⟨
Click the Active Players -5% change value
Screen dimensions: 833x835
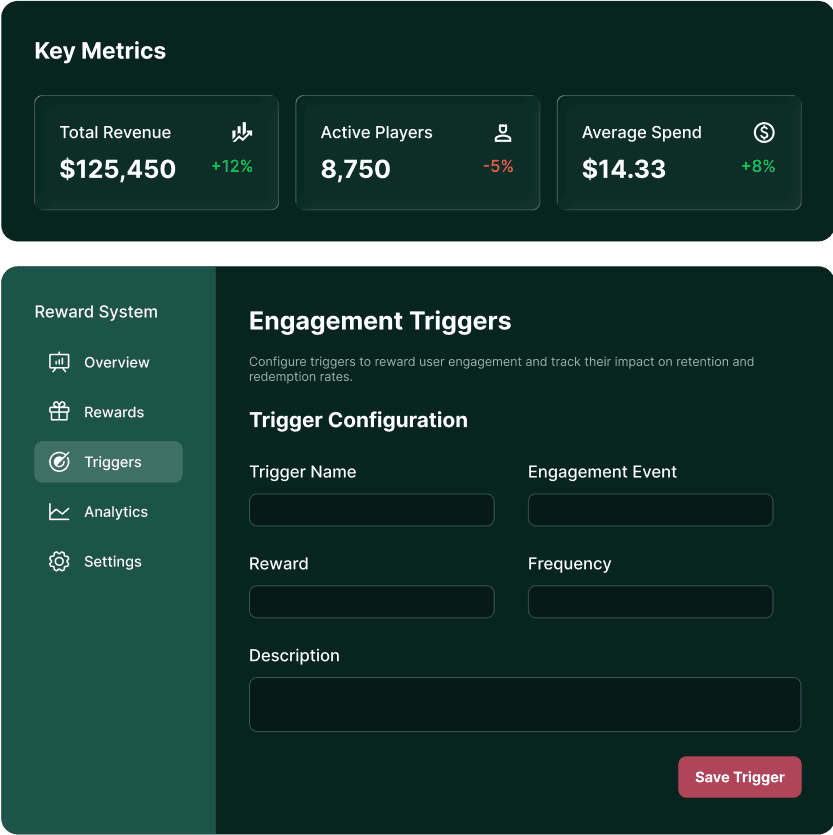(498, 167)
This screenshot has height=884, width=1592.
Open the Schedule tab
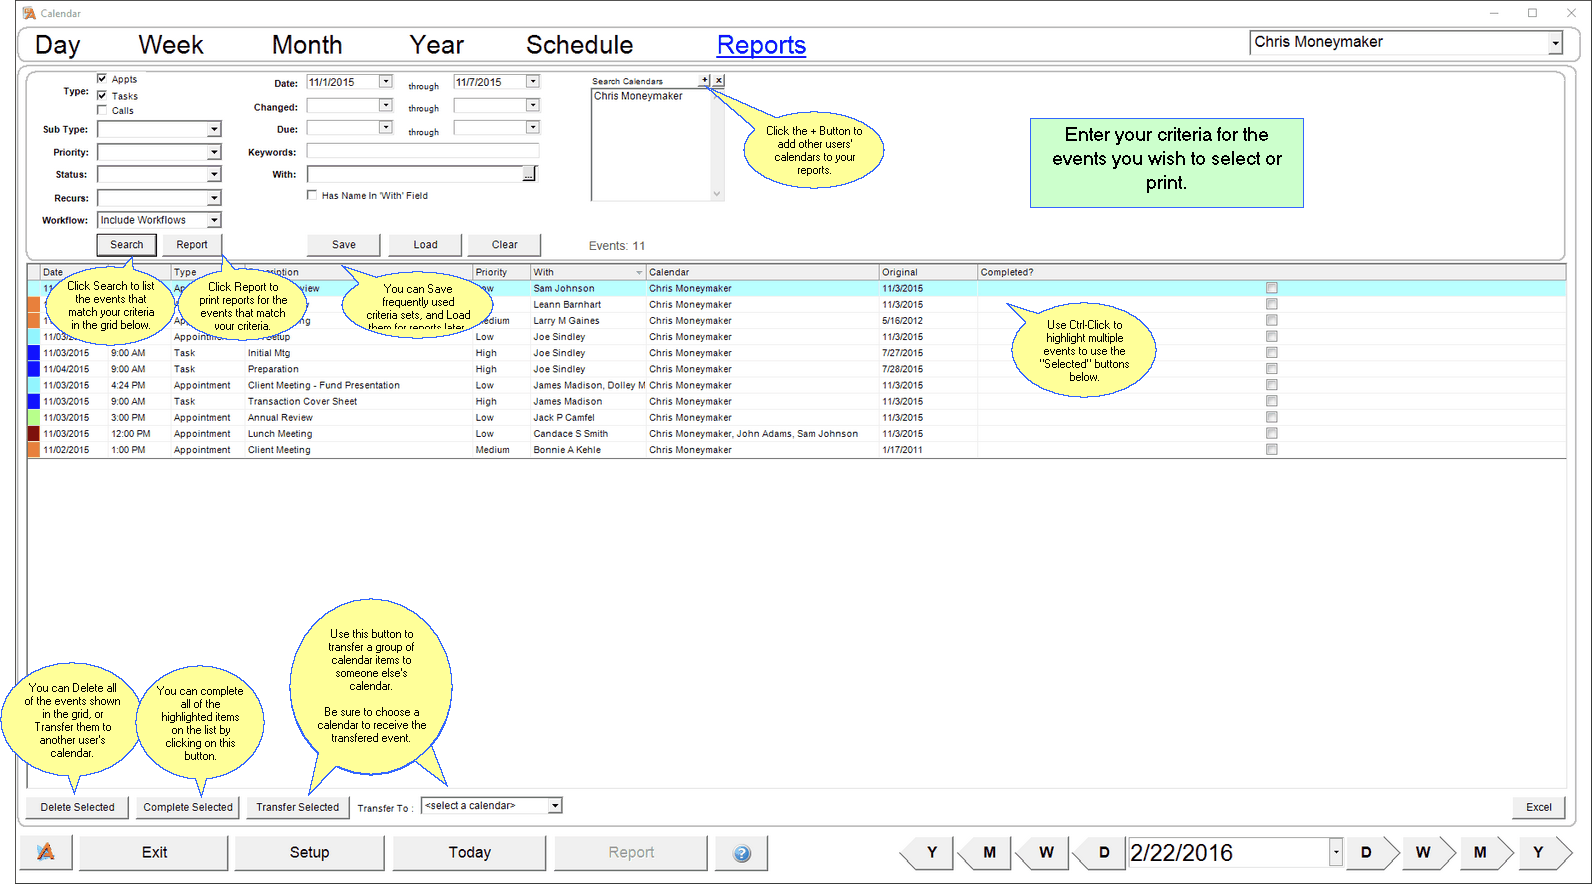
⟩
⟨
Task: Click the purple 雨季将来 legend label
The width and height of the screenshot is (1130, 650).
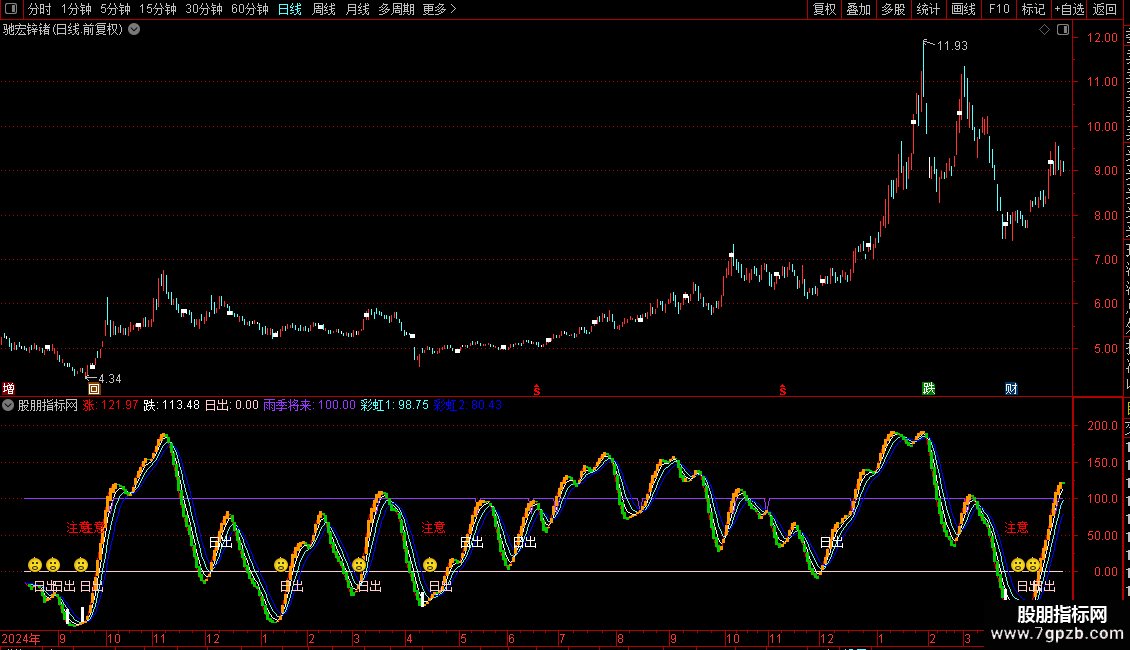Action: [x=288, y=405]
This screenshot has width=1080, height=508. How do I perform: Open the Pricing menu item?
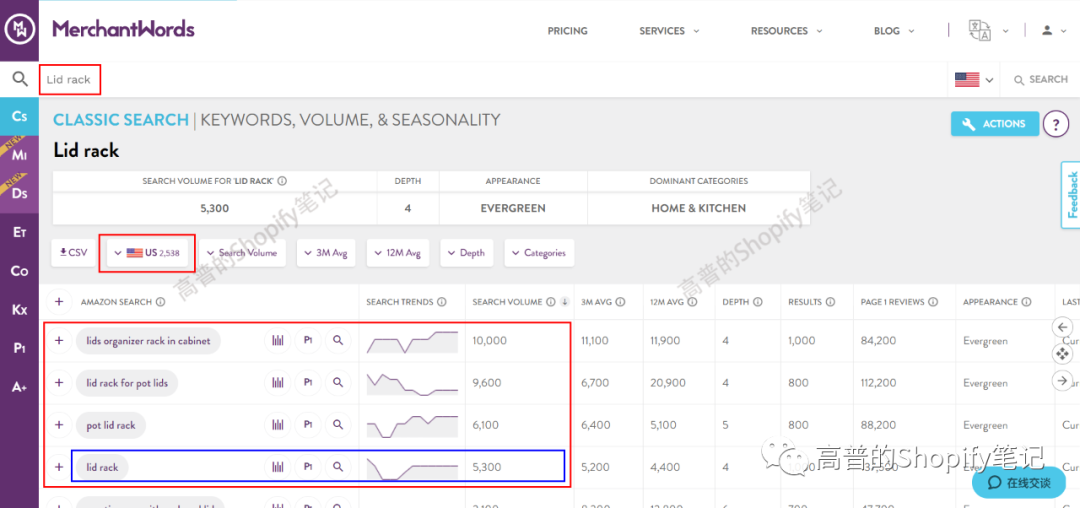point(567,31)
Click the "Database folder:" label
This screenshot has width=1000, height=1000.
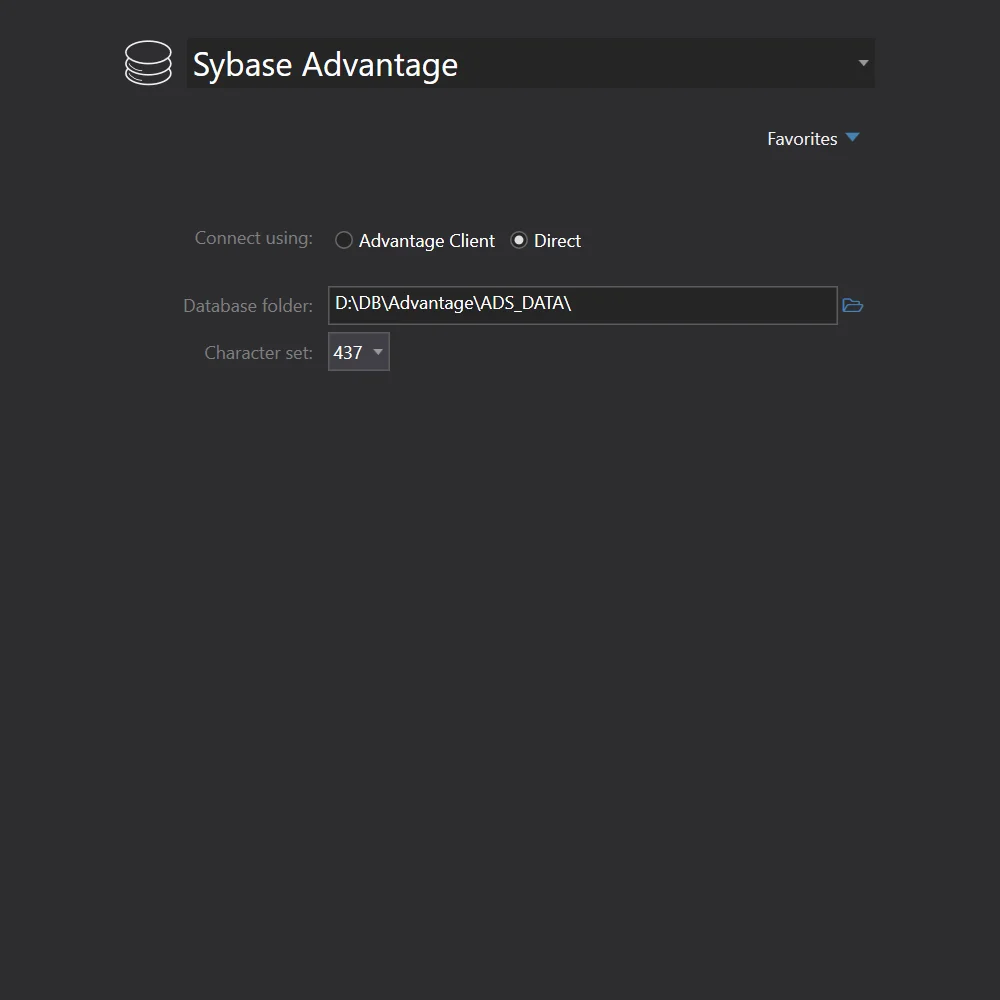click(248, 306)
⟩
## TASK INSTRUCTIONS
Scan the records for the word "label", and copy each line where it is found.

## EXPECTED ANSWER
Task: Click the purple 雨季将来 legend label
Click the "Database folder:" label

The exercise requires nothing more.